We all know the feeling of being too stressed to sleep, lying awake in bed thinking about the impending to-do list and busy work schedules. In 2018, the fast pace of life and commitments to work, family and friends make ‘switching off’ a seemingly impossible task. But prolonged periods of stress, combined with a lack of quality sleep, can have a serious impact on your mental health, leading to problems like depression and anxiety. So, finding a way to calm the mind, destress and get a better night’s sleep is hugely important. That’s where mindfulness steps in.
As defined by mindful.org, mindfulness is “the basic human ability to be fully present, aware of where we are and what we’re doing, and not overly reactive or overwhelmed by what’s going on around us.”
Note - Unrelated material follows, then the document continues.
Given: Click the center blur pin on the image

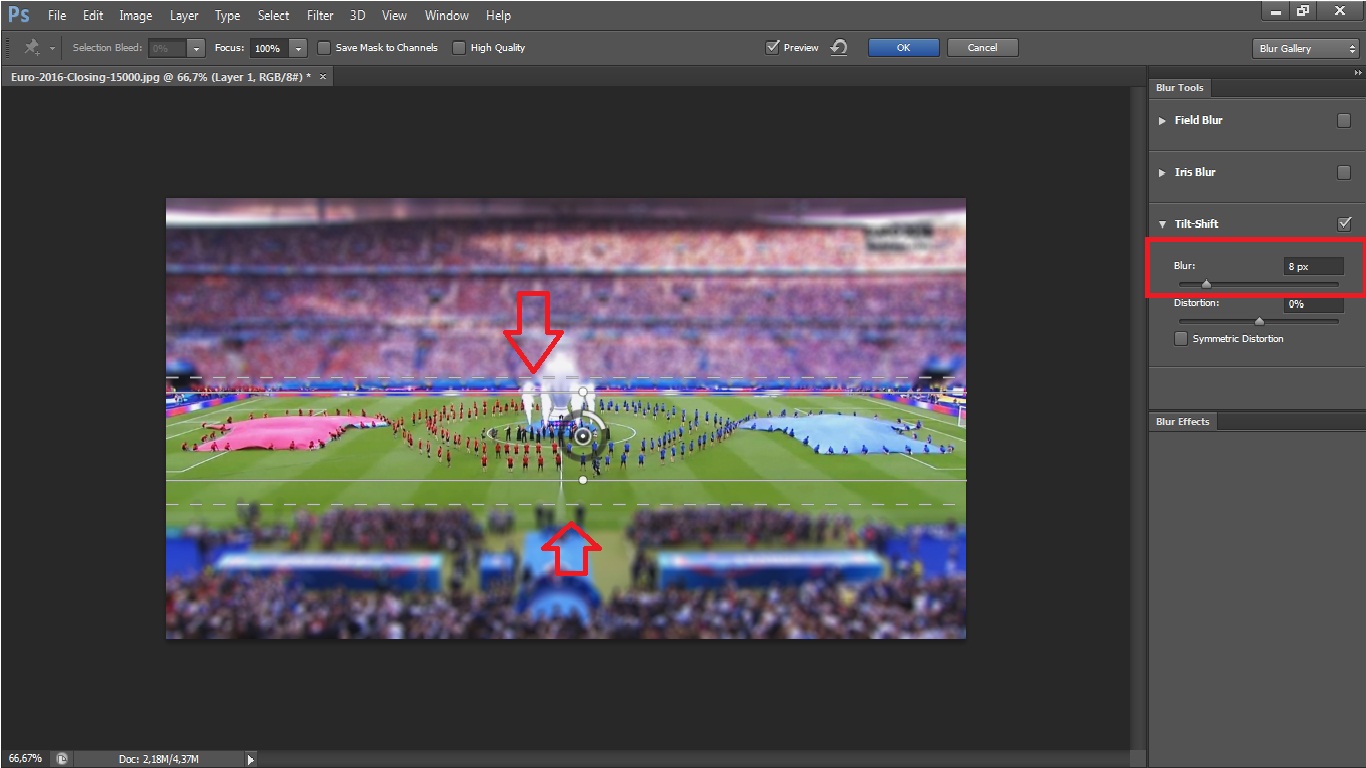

Mindfulness can be practiced in different types of ways. Traditionally, it involves meditation - focussing your full attention on your breath. As you bring your attention to your breathing, you observe your thoughts as they come and go into your mind.
But you don’t just have to sit on the floor with your legs crossed in meditation to be mindful. You can notice the sensations of the world around you when walking to work or eating a meal. This may sound minor, but it trains the body to switch off autopilot and see things with a new perspective.
When you’re struggling to sleep due to a busy mind, mindfulness can step in. Andy Puddicombe, co-founder of Headspace, the globally-renowned mindfulness website and app, told the Huffington Post: “Your familiarity with mindfulness and your ability to step back and observe the thoughts and emotions a little more clearly will be critical in turning a ‘reaction’ into a ‘response’.”
In short, mindfulness can help to calm your mind, which in turn reduces stress and helps you to get a better night’s kip.
So, if you’re struggling to get to sleep as a result of stress, perhaps consider introducing mindfulness practices into your day and your pre-bed routine.